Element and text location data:
-------

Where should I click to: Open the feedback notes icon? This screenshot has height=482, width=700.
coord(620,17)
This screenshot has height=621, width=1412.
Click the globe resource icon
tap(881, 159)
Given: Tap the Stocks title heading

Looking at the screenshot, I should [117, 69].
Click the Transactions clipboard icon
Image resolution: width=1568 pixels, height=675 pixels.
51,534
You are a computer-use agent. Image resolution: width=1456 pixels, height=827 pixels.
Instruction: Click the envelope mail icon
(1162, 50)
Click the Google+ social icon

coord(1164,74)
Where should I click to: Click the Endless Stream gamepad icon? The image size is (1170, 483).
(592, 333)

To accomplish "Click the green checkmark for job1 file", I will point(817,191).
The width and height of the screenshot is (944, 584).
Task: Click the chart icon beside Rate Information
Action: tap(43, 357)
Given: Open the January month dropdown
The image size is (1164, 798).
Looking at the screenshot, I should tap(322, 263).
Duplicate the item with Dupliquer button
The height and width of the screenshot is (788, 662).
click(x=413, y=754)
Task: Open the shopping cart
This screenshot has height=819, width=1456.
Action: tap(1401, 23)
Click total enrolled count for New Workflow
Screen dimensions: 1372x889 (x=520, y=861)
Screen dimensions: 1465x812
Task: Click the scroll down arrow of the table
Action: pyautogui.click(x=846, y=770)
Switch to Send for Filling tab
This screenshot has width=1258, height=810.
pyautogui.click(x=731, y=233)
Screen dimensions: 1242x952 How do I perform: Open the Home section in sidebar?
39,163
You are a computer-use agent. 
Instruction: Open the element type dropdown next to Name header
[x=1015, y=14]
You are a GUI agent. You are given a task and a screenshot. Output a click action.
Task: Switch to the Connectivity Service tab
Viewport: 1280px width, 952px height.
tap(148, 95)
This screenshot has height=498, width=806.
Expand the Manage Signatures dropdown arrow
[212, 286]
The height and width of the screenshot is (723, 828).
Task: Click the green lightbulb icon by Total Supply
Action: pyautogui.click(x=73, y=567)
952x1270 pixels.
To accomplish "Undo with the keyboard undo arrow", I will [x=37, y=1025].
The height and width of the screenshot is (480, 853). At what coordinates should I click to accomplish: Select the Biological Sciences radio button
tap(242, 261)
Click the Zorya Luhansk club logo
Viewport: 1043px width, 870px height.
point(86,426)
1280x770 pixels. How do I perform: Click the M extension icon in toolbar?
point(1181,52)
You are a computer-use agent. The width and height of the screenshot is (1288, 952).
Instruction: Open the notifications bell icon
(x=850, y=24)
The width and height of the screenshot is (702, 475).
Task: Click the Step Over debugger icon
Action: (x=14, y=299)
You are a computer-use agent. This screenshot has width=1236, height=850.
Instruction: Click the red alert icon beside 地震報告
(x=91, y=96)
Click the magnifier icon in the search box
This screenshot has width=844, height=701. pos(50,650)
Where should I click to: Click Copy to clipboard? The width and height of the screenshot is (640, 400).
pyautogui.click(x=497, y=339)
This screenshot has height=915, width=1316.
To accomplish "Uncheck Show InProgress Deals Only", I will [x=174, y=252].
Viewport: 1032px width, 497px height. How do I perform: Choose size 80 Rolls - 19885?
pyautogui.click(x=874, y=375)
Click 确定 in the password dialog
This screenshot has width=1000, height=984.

-------

§ **Short task**: Edit the lines from the first one up to and including the line with "Looking at the screenshot, I should [117, 69].": replace "icon" with "button" and change nothing else. Return only those lines.

§ **Answer below**:
Where should I click to: Open the feedback notes button? This screenshot has height=482, width=700.
coord(620,17)
This screenshot has height=621, width=1412.
Click the globe resource button
tap(881, 159)
Given: Tap the Stocks title heading

Looking at the screenshot, I should [117, 69].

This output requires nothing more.